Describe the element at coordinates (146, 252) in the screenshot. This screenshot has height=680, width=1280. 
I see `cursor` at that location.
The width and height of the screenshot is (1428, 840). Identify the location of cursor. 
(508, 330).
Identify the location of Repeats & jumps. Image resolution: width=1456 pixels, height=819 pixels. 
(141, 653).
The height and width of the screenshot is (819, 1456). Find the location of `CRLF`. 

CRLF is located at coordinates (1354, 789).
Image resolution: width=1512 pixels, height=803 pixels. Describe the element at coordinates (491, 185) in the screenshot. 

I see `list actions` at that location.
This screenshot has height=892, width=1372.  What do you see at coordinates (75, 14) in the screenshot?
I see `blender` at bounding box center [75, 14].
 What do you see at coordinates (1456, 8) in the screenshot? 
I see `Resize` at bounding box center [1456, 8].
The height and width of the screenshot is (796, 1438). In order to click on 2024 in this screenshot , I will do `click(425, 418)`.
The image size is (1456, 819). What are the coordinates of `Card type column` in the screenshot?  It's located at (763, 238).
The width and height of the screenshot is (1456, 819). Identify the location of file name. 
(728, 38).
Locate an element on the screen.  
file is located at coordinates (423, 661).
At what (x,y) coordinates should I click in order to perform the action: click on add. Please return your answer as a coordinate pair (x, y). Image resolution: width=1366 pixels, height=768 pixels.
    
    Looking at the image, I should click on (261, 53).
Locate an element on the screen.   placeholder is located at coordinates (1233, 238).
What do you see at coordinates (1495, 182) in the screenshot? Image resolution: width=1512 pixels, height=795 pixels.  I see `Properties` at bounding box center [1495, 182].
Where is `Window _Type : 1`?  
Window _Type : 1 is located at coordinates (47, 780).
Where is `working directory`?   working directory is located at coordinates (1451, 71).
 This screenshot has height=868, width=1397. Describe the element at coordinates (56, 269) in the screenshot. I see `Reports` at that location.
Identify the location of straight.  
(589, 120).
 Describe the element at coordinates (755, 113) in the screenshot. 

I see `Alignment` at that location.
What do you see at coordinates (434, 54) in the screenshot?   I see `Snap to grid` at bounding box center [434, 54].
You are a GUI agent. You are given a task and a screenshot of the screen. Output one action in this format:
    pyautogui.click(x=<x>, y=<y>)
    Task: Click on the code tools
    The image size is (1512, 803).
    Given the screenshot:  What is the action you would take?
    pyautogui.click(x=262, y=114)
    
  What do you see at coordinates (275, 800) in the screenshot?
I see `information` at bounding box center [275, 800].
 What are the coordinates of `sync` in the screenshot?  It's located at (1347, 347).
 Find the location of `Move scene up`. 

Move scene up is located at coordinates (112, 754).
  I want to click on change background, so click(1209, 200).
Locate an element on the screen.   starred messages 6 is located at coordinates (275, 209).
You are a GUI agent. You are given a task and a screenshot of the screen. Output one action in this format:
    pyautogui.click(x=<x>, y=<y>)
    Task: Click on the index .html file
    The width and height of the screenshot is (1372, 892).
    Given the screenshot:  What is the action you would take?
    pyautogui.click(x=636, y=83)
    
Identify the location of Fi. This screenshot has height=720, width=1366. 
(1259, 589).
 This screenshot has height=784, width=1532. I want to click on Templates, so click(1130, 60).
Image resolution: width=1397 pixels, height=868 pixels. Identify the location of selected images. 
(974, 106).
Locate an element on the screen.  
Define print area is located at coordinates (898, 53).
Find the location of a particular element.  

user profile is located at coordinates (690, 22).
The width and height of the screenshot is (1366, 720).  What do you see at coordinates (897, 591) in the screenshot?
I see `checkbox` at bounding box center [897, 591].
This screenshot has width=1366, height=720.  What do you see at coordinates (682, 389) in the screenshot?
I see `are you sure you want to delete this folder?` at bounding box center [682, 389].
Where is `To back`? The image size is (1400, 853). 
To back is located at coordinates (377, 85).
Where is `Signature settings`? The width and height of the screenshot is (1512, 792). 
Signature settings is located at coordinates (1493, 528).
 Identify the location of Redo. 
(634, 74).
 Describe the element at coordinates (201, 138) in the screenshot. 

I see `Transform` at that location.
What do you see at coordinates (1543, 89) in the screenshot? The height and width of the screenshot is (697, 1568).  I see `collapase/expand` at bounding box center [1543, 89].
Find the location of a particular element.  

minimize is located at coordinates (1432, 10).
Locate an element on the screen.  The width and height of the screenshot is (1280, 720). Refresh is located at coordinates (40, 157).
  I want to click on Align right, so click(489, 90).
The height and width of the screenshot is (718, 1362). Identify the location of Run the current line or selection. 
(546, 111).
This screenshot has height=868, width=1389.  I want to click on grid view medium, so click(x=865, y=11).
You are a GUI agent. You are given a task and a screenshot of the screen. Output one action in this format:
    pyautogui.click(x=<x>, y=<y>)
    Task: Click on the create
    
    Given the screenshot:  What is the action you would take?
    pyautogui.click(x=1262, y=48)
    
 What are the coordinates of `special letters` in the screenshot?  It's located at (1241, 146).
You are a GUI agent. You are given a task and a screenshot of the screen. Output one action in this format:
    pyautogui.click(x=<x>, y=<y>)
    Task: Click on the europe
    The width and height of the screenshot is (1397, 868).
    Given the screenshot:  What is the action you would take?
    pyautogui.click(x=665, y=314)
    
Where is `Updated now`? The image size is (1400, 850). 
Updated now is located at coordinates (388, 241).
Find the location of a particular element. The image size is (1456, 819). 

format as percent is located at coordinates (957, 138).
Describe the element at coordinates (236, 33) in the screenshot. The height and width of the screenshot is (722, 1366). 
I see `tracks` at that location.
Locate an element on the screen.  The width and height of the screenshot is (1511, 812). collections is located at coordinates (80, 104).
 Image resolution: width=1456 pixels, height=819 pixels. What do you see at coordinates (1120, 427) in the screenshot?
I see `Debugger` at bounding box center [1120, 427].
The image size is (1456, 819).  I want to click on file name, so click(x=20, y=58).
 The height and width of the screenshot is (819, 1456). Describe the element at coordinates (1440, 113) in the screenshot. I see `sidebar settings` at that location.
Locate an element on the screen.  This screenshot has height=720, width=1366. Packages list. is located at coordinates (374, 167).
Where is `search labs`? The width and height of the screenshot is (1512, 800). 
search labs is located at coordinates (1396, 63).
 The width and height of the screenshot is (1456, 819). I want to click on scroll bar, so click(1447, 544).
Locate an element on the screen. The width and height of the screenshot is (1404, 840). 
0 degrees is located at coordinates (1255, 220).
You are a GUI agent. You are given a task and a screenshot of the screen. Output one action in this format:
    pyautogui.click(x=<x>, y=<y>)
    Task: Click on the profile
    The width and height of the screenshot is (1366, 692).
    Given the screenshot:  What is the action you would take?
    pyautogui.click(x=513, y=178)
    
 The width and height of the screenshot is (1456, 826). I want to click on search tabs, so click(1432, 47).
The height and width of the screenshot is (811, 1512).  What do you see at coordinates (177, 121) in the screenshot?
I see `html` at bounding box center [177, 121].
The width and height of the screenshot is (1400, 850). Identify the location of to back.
================
# [Your objective]
Reproduce word for word everything in the material from the line containing "Identify the location of straight." down to the line containing "What do you see at coordinates (434, 54)", including both of those lines.

# [Result of this exercise]
Identify the location of straight.  
(589, 120).
 Describe the element at coordinates (755, 113) in the screenshot. 

I see `Alignment` at that location.
What do you see at coordinates (434, 54) in the screenshot?   I see `Snap to grid` at bounding box center [434, 54].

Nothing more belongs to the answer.